The executives of JPMorgan Chase are well-known as having a deeply negative stance on many aspects of cryptocurrencies. While many of these are more than warranted, it is still interesting to hear that this gigantic financial structure is also interested in crypto. The same is further underlined by the fact that their target is nothing shorter than Coinbase, most likely the biggest cryptocurrency company in the US. Here, however, the experts are split. While it is true that JPMorgan has been talking with the company since 2018 and that it is even doing some banking on the behalf of Coinbase, a lot of insiders are adamant that no acquisition is going to take place.

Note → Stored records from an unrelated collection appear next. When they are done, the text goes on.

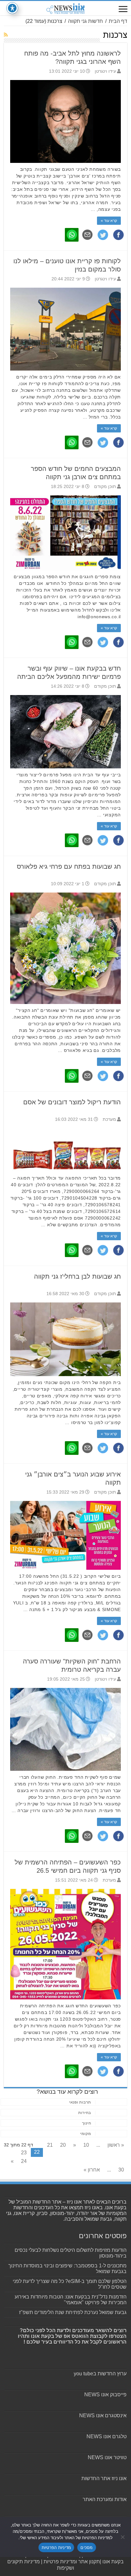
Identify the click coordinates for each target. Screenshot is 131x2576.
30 (121, 2169)
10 (86, 2145)
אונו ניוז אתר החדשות (104, 2478)
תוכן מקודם (105, 486)
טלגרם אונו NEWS (106, 2436)
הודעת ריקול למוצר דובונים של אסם (72, 1102)
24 (24, 2161)
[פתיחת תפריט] (123, 9)
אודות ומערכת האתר (105, 2499)
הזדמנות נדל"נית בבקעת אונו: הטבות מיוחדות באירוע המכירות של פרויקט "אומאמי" (71, 2299)
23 (24, 2152)
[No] (123, 2537)
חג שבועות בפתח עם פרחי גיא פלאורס (69, 866)
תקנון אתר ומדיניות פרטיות (72, 2561)
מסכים (86, 2547)
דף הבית (118, 21)
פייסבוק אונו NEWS (105, 2394)
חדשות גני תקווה (85, 21)
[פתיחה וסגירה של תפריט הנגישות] (12, 8)
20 (63, 2145)
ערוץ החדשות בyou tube (100, 2373)
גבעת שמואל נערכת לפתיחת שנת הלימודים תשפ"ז (73, 2312)
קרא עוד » (109, 220)
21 (50, 2145)
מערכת (109, 1119)
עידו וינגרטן (105, 71)
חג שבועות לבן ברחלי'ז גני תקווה (77, 1276)
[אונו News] (65, 8)
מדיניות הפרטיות (56, 2547)
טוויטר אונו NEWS (107, 2457)
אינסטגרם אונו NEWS (103, 2415)
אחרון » (92, 2169)
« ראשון (115, 2145)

Furthermore, an acquisition of this magnitude, involving a huge traditional financial firm and a heavy hitter in the crypto domain, would be a piece of bombshell news and something that would include insane amounts of groundwork. Not catching any of that groundwork on the financial news radar would be nearly impossible. Yet, even the potential of this rumor being true showcases just how widespread cryptocurrencies have become. In other words, the fact that the possibility of JPMorgan Chase buying Coinbase is being seriously de success in the present moment shows that the branding and image of cryptocurrencies and bitcoin BTC token changed drastically.
All of this shows a domain where strong signals from traditional financial players are getting commonplace. What was once seen as nothing more than a potential massive scam and then nothing more than a plaything of esports and tech aficionados is not every-more prominent next to the traditional assets and is slowly taking its places right next to things like assets and bonds, even fiat currencies. Right now, big banks are not in any shape or form familiar with buying things like exchanges, no matter if they are crypto varieties or something else.
None of them have this practice down from a business side, but also from regulatory aspects or when it comes to legal matters. No one has to underline just how concerned all banks are about regulatory and legal aspects by default. At the same time, most cryptocurrency companies are not looking to get an IPO or anything similar, thanks to the very nature of the businesses they run. So, these are nothing like natural unions that are just waiting to happen. Yet, that fact does not make them impossible to happen and happen very soon at that.
Slow and Cautious
Beyond the rumors, two things are emerging as true. Banks are definitely more and more interested in crypto. Like any ancient hunting creature of the financial jungle, they feel the prey and know it is there. Ignoring it is not an option anymore. However, as any such creature, they survived this long thanks to being cautious and playing it slowly.
The same will happen now as well and banks will not rush headfirst into anything, including crypto. But, for the cryptocurrency prices and potential upcoming bull run, that is not actually that biggest priority. Instead, the chatter is just as important because it brings the media attention and shines a light not just on the companies, but also the cryptocurrencies themselves. Prices can only benefit from this.